During the ensuing debate, it was patently obvious they regretted signing the contract with us and were desperate to find a way of cancelling it. They then reneged from our original agreement and insisted we take cask beer. Because of this discussion we told them we would withhold the balance of the £5,500 payment until we agreed or reverted to the original contract.

They then sent us an ultimatum saying we had to accept their order (including cask beers) by 12 noon on Friday 15th July and transfer the deposit or they would be cancelling our attendance. Feeling totally frustrated but still very keen to attend the festival we reluctantly accepted this at 11am last Friday and transferred the balance, only to be told they had already cancelled our attendance and there was to be no further discussion on this. They had done this on Thursday 14th.

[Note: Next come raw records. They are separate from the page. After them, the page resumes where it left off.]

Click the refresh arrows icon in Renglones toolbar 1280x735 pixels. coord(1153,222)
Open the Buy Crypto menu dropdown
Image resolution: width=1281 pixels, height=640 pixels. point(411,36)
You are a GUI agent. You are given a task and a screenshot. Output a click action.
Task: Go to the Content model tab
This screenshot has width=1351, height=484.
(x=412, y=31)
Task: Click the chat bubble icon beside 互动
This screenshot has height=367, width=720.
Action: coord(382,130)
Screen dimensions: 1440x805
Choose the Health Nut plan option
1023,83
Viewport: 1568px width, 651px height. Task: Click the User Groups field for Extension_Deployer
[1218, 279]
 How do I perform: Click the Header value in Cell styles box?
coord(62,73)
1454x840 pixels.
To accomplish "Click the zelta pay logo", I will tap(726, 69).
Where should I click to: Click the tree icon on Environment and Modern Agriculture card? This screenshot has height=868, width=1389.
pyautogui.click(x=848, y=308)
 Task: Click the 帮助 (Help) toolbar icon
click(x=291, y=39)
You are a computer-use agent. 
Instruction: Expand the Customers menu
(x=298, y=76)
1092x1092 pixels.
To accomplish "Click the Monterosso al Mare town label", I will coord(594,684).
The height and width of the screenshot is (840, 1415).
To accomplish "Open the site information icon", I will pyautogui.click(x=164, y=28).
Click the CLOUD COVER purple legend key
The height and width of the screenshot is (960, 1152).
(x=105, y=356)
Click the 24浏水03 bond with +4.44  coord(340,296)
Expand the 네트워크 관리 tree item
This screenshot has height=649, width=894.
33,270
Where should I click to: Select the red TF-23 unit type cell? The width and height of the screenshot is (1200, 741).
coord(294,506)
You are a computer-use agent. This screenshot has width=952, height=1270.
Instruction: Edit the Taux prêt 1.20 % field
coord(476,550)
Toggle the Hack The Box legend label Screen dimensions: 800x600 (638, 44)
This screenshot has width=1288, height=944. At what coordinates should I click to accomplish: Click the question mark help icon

We are pretty shocked CAMRA unceremoniously cancelled our attendance at the festival and also by the manner in which they acted. We intended to take some amazing beers and do some very exciting new beer launches. We wanted to work with CAMRA after our past difficulties and try and breathe some new life into the GBBF and get more young people excited about great craft beer.

Maybe we should also start a campaign to get BrewDog at the GBBF?